“Ahli taxonomi luar negeri saja ngeri melihat anthurium Indonesia yang harganya menggila. Bagaimana tidak, harga anthurium Indonesia tertinggi dari harga anthurium di dunia,” kata Ketua Komunitas Anthurium Indonesia (KAI) Pusat – Bona Ventura Sulistiana.
Masih ingat peristiwa tahun lalu, bagaimana harga gelombang cinta merosot tajam? Banyak pertanyaan muncul, apakah ini strategi permainan pasar atau memang eksistensi anthurium sudah tergoyahkan? Satu hal yang pasti, pergerakan anthurium perlahan mengalami degradasi atau kemerosotan. Joko Arifin misalnya – Pebisnis Anthurium di Madura ini mengaku, kalau penjualan anthuriumnya tak selancar tahun lalu. Bahkan ia memendam kecewa, karena anthurium yang ia beli tahun lalu dengan harga tinggi, sekarang terpaksa dijual murah. “Daripada modal tak balik. Jadi, saya jual murah saja dan untung yang didapat pun tak seberapa,” tandas Joko. Pada dasarnya, fenomena ini wajar terjadi di dunia tanaman hias. Mungkin inilah yang dinamakan siklus. Artinya, bukan hal baru terjadi dinamisme perputaran tanaman yang tengah diminati masyarakat. Itulah yang terjadi pada kasus anthurium yang dikenal fenomenal dan tak hanya melibatkan segelintir orang. Sebab, di sini juga melibatkan keterkaitan peran petani, pedagang, pebisnis, penghobi, dan kolektor.
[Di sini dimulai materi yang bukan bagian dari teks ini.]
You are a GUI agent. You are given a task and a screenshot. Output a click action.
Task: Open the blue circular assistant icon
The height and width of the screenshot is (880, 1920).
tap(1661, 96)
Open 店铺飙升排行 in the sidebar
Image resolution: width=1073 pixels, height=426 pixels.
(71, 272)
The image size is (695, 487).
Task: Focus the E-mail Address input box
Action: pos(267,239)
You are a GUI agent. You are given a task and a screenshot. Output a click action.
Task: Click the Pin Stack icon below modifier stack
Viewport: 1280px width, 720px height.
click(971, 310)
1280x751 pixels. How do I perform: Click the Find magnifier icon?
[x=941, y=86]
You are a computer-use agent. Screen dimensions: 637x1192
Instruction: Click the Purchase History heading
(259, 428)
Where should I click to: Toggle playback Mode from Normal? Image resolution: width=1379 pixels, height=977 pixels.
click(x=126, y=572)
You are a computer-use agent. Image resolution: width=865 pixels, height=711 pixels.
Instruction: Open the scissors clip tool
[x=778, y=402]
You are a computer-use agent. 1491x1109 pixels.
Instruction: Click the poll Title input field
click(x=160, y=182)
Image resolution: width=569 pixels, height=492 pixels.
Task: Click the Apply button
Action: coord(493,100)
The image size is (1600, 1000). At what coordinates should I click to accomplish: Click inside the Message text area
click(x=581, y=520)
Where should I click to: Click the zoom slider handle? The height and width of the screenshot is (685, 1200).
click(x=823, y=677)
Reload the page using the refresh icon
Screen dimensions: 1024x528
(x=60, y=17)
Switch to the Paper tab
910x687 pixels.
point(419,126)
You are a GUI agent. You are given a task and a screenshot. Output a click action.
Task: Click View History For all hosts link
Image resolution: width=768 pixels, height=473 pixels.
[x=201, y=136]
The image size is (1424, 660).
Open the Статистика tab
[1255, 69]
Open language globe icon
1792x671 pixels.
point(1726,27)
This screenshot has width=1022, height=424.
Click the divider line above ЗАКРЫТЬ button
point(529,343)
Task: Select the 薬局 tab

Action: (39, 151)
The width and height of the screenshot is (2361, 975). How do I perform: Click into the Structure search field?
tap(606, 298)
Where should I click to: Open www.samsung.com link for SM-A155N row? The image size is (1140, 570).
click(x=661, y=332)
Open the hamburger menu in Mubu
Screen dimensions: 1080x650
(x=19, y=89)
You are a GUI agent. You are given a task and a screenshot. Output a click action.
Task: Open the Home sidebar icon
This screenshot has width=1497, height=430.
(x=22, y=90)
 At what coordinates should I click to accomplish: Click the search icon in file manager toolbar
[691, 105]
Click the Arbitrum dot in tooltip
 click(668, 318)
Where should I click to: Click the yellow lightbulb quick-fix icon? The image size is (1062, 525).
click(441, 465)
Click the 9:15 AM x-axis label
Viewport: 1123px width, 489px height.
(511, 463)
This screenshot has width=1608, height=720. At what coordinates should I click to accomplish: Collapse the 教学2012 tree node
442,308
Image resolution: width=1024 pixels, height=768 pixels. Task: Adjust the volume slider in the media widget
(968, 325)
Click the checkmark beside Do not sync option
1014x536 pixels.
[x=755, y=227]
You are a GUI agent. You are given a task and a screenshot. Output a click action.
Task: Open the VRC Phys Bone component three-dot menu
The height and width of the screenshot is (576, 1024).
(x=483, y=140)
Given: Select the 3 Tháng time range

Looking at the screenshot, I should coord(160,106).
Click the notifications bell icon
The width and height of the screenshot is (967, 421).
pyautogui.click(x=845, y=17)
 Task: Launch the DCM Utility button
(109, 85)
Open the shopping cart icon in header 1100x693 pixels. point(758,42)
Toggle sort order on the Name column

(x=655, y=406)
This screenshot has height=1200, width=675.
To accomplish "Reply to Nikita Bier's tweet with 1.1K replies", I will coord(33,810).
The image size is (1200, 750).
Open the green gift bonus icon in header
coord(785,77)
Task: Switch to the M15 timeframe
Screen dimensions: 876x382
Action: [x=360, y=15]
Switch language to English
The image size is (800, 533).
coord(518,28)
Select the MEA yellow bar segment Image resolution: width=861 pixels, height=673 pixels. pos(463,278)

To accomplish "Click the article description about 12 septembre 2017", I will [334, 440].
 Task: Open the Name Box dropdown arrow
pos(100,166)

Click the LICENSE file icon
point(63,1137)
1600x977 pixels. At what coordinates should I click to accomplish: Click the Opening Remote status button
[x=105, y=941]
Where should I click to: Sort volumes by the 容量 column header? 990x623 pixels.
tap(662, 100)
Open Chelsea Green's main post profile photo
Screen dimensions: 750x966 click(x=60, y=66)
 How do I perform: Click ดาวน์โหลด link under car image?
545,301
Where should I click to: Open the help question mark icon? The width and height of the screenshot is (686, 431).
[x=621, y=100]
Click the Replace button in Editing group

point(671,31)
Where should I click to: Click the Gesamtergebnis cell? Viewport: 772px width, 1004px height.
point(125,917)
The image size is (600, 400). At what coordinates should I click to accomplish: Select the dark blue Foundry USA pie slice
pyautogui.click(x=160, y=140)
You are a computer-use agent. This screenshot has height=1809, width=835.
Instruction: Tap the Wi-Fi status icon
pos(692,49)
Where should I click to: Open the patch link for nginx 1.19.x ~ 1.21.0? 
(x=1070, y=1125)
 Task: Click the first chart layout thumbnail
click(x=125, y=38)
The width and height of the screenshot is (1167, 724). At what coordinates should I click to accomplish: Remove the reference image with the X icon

Kesimpulannya bahwa permasalahan ini berpusat pada tidak stabilnya harga anthurium secara global. Bahkan terkesan dibuat tak masuk akal dengan bandrol harga selangit. Ini yang membuat sebagian orang mengambil kesimpulan kalau bisnis anthurium bersifat semu. Masalah ini yang kemudian dijadikan tema pembahasan KAI belum lama ini di Surabaya bersamaan dengan pengukuhan pengurus KAI Jatim.
Koreksi Harga
KAI yang merupakan wadah penaung segala sesuatu yang berkaitan dengan anthurium menanggapi cermat permasalahan ini. Bahkan, kata Bona, KAI sudah menggelar pertemuan dengan petani anthurtium di Karangpandan, Jawa Tengah (Jateng). Dari hasil pertemuan itu, seperti dijabarkan dalam pengukuhan pengurus KAI Jatim, diperoleh kesepakatan untuk menentukan standarisasi harga anthurium. Hanya kesepakatan itu masih ditujukan untuk standar harga gelombang cinta. Koreksi harga anthurium ini, selain untuk meminimalis tingkat kecemburuan sosial, juga untuk mengambil alih pasar dunia. Artinya, Indonesia harus siap dengan gaung pasar ekspor. “Jadi, Indonesia tak hanya jago kandang. Tapi juga dapat membuktikan kualitas anthurium lokal untuk siap pamer,” imbuh Bona.Untuk merealisasikan hal ini, tentu bukan perkara mudah. Sebab, terlebih dulu yang harus dilakukan adalah dengan menyesuaikan situasi global. Di sinilah, suatu organisasi mengambil peran penting untuk jadi barometer perkembangan anthurium. Bahkan jika anthurium Indonesia bisa menembus pasar dunia akan jadi pemasukan sendiri bagi devisa negara.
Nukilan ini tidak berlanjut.